Alman yönergelerini kullanarak, virüs R beş olarak sınıflandırılır. FPR %20'ye eşit veya daha büyük olduğunda ve X dört olarak, FPR %12,5'ten küçük olduğunda, varsa herhangi bir ek klinik parametre seçin ve ardından seçin, hizalayın ve tahmin edin Bu sunucu, nükleotid dizisini amino asitlere çevirir, onu V üç konsensüs B dizisiyle hizalar ve bir alt tip sınıflandırması üretir. Ek olarak, FPR olarak ifade edilen ko-reseptör kullanımının bir tahminini üretir.
Çıktı, ko-reseptör kullanım olasılığına bağlı olarak kademeli bir yorumlama gösterir. Yüksek FPR değerleri için, virüsün X dört olmadığından oldukça emin olunur ve düşük FPR için, yorum, metin ve arka plan rengi yeşilse virüsün nasıl göründüğünden emin olunmaz. Ravi Rock için güvenli uygulama belirtilirken, sarı, Ravi Rock'ı kullanmak için olası bir düşük riski gösterir ve kırmızı, Ravi Rock'ın reçete edilmemesi gerektiğini gösterir.
Ek olarak, sunucu yazdırılabilen ve doktora gönderilebilen bir PDF raporu oluşturur. Hastanın adı veya kan alma tarihi gibi ek veriler, bir PDF yazıcı programı kullanılarak manuel olarak dahil edilebilir. Kullanıcının bilgisayarının gizliliğinde, belirli yorumlar da eklenebilir.
Bu videoyu izledikten sonra, geno feno reseptör aracını kullanarak viral pirzolaların nasıl belirleneceğini iyi anlamış olmalısınız Bu prosedürü denerken, düzenli olarak kalite kontrolleri yapmak önemlidir. HIV ile çalışmanın son derece tehlikeli olabileceğini unutmayın, bu nedenle önlemler ve yetkili biyolojik güvenli laboratuvarlar her zaman kullanılmalıdır.
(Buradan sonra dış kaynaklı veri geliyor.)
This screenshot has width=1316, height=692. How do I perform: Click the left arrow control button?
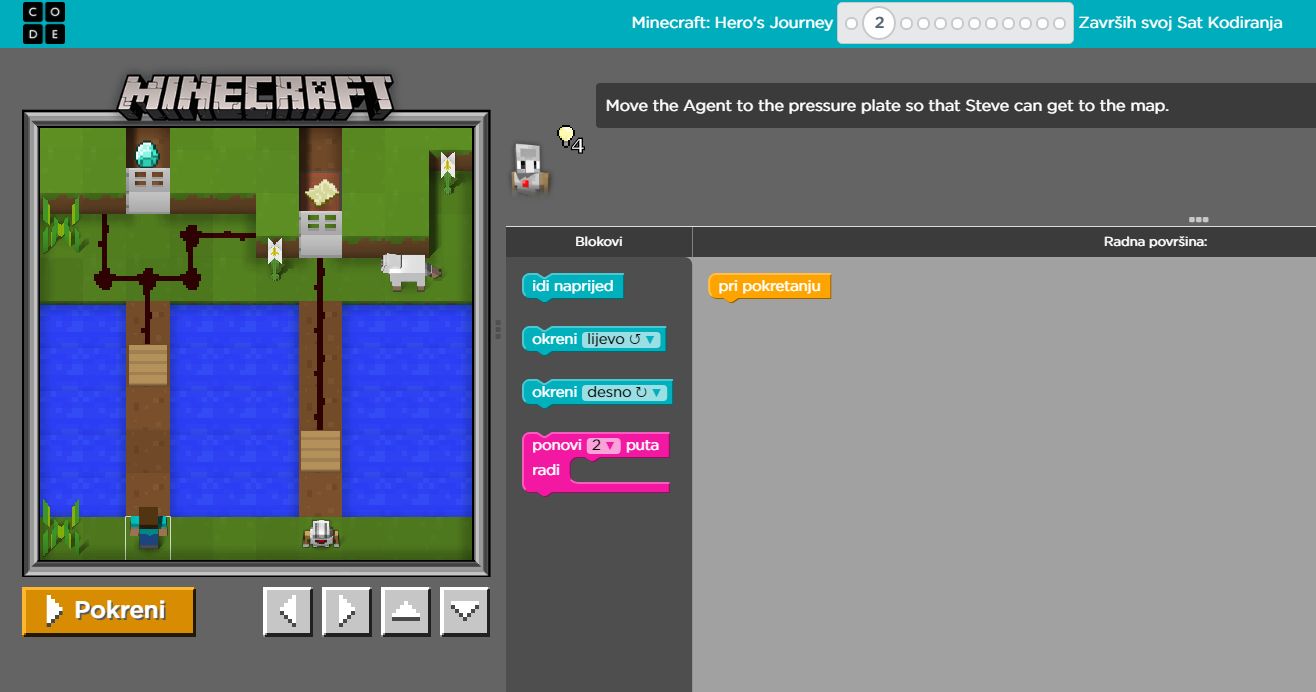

Bu çalışma, koreseptör antagonistlerinin uygulanmasını kolaylaştırmak için HIV-1'in koreseptör kullanımını tahmin etmeye odaklanmaktadır. Metodoloji, viral nükleik asitlerin izole edilmesini ve zarf geninin V3 bölgesinin analizini içermektedir.
Accurate prediction of HIV-1 coreceptor usage is essential for the safe administration of maraviroc, a CCR5 antagonist, as required by regulatory agencies. This genotypic approach enables rapid, cost-effective tropism determination from low viral load samples, supporting personalized antiretroviral therapy decisions. It provides a decentralized alternative to phenotypic assays, facilitating broader clinical adoption in resistance testing workflows.
This method integrates into the discovery continuum from target validation through lead identification by providing tropism data that informs compound selection and mechanistic interpretation.